Pero luego la cosa se va oscureciendo con la aparición de una serie de personajes que van tensando más los hilos del choque. Un habitante del pueblo empieza a enrostrarle en la cara y públicamente que en toda su literatura no hizo más que hablar pestes de su pueblo. Su mejor amigo de la adolescencia se ha casado con su novia de entonces (Dady Brieva y Andrea Frigerio) y queda claro de entrada que la situación es incómoda entre los tres, a lo que se suma un elemento más que conviene no revelar aquí pero que ennegrece más la trama.
Los esfuerzos de Daniel por ser más amable y tolerante de lo habitual con sus coterráneos no dan resultados ya que todo parece volverse en contra suyo allí. El pueblo, de a poco, va revelando un costado entre monstruoso y brutal, de pocas luces y tradiciones corruptas, machistas y retrógradas, de las que el hombre trata de escapar otra vez, no siempre lográndolo. Allí la película empieza a perder chispa y lo que el espectador recibe ya es una especie de torrente de comportamientos bestiales ante un escritor que se va volviendo cada vez más víctima de las circunstancias.
Son los habitantes de Salas los que reciben casi toda la ira y veneno del misantrópico texto.
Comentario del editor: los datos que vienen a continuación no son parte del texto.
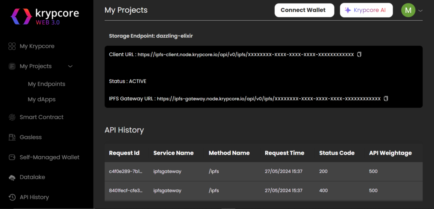
Task: Click the Connect Wallet button
Action: pos(303,10)
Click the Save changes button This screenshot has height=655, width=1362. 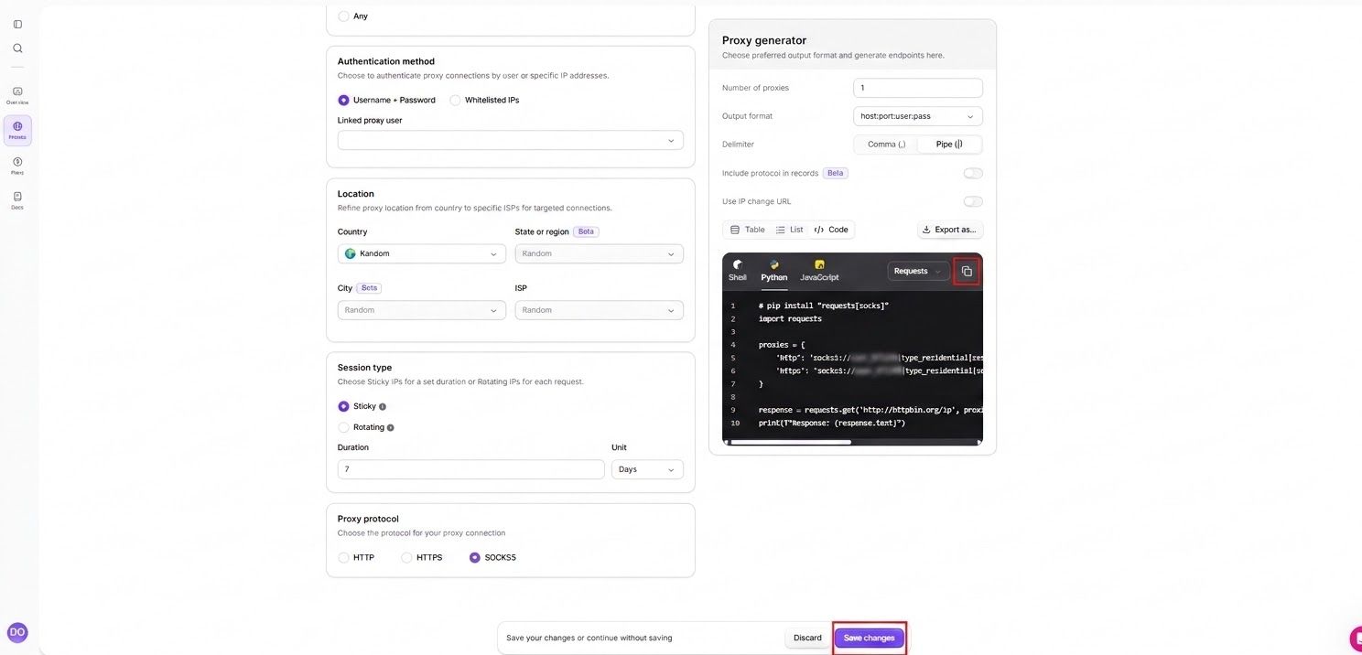(869, 638)
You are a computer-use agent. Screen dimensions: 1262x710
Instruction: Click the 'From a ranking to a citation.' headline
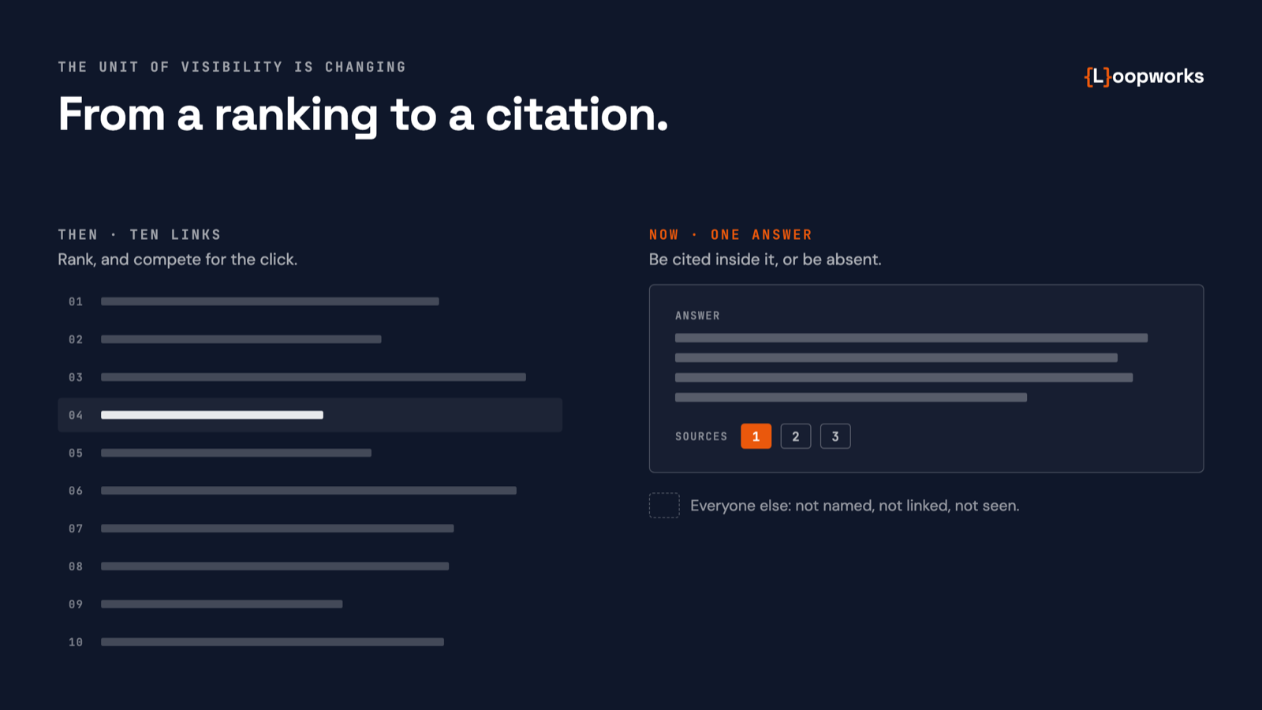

Es también ahí donde la película pierde el ritmo y la gracia: la sátira amable de la primera mitad se va volviendo narrativamente confusa (el personaje de Frigerio, que parece ser importante, casi desaparece) y la oscuridad del retrato ahoga cualquier sonrisa. Es igual que esa broma incómoda y agresiva que una vez causa gracia pero a la tercera ya revela de parte del autor algo parecido a la “mala leche”. Tampoco ayuda que, cinematográficamente, la película no sea particularmente agraciada. El timing cómico, heredado de su larga carrera televisiva, es el área que mejor dominan los realizadores. El resto parece escapárseles un poco.
NOTA: Lo que sigue no es estrictamente un SPOILER en un sentido narrativo pero algunos pueden tomarlo como tal, por lo que prefiero avisarlo. Como es algo que puede modificar la lectura del filme creo que es interesante analizarlo, sin revelar los detalles específicos.
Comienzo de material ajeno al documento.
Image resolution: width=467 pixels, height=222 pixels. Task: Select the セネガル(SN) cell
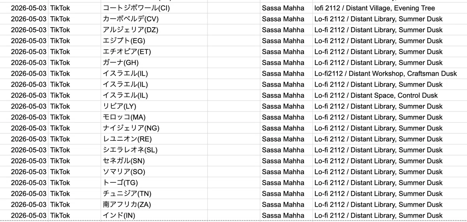click(154, 161)
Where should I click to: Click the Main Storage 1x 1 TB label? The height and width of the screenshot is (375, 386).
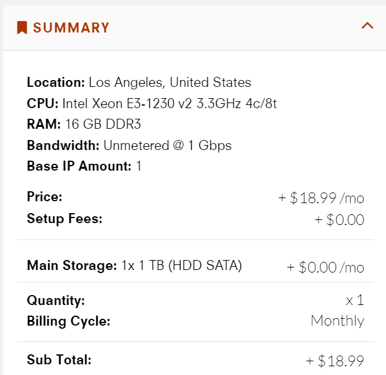[134, 266]
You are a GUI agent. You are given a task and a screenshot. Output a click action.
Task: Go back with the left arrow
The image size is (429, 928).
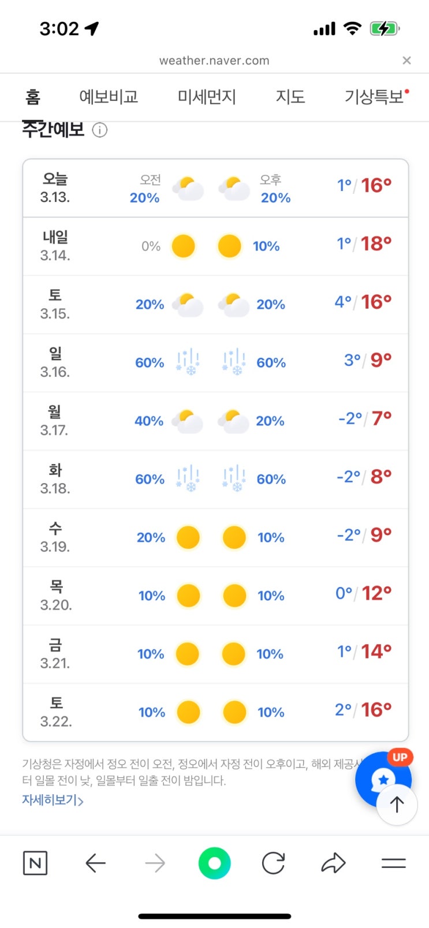pos(95,863)
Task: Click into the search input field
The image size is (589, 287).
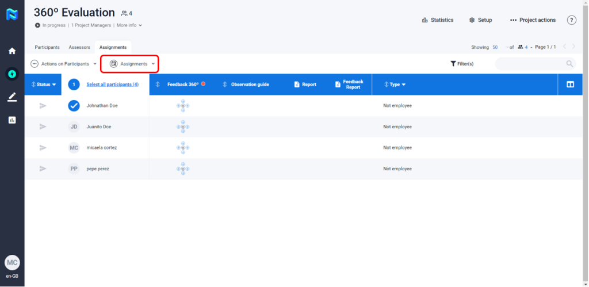Action: click(x=529, y=64)

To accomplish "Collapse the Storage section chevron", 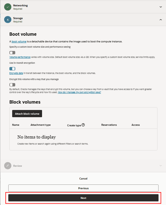I will (161, 20).
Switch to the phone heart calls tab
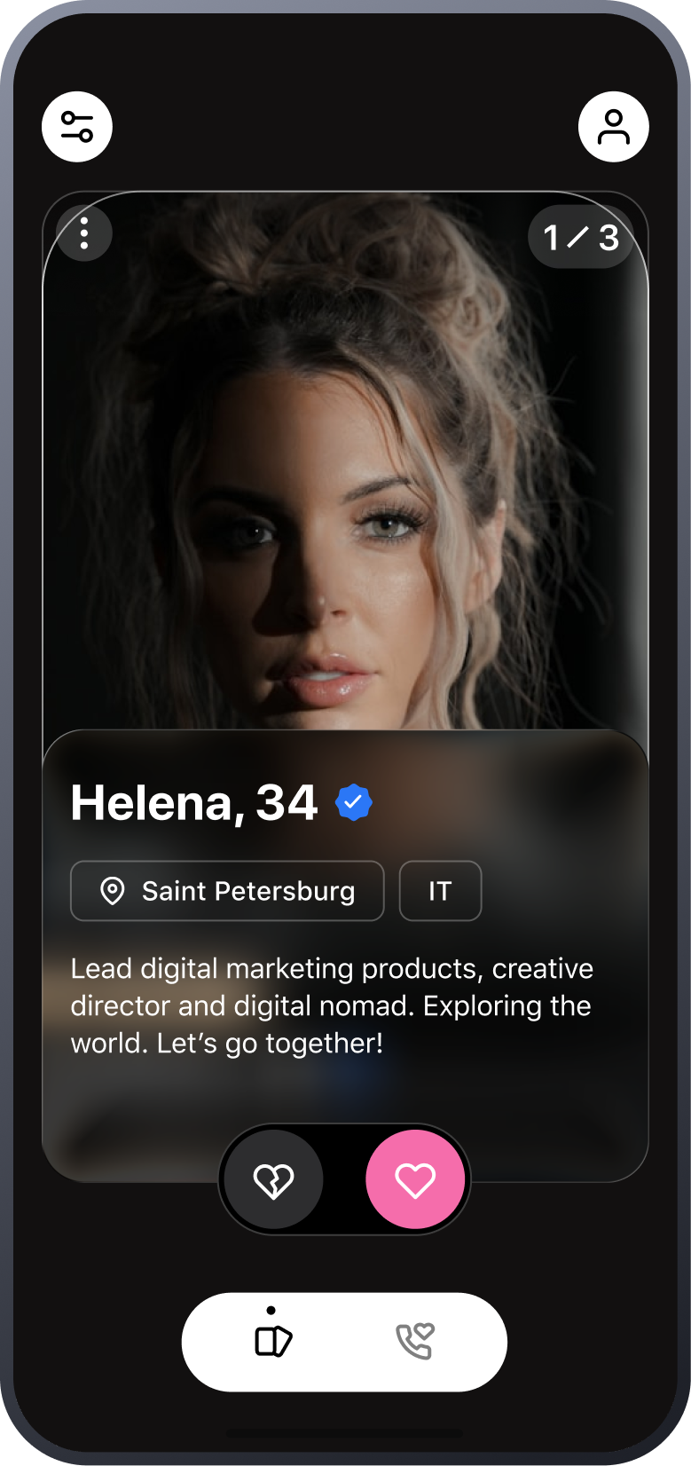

Sobre el final del filme, los directores hacen una voltereta, un giro narrativo, que podría poner en un terreno metaficcional todo lo que estuvimos viendo. Este hecho, que hace suponer que las cosas pueden no haber sido tal como las vimos, parece querer endilgar el punto de vista (y la misantropía) del filme al personaje del escritor, como si los autores de la película tomaran cierta distancia de lo visto. Pero el efecto no se consigue: la identificación de la película con el punto de vista del protagonista es tan fuerte que es más un chiste que otra cosa saber quién, finalmente, nos contó el cuento. No hay distancia, no hay diferencia, no hay una nueva lectura para ser hecha de lo visto, más que volver a quitarle a Daniel esa cierta “humanidad” que parecía haber alcanzado a lo largo de la trama. La ficción, sea literaria o cinematográfica, funciona aquí con la misma lógica. Y endilgarle su malicia al “autor” dentro de la trama, más que una vuelta de tuerca, se parece a un acto de cobardía intelectual.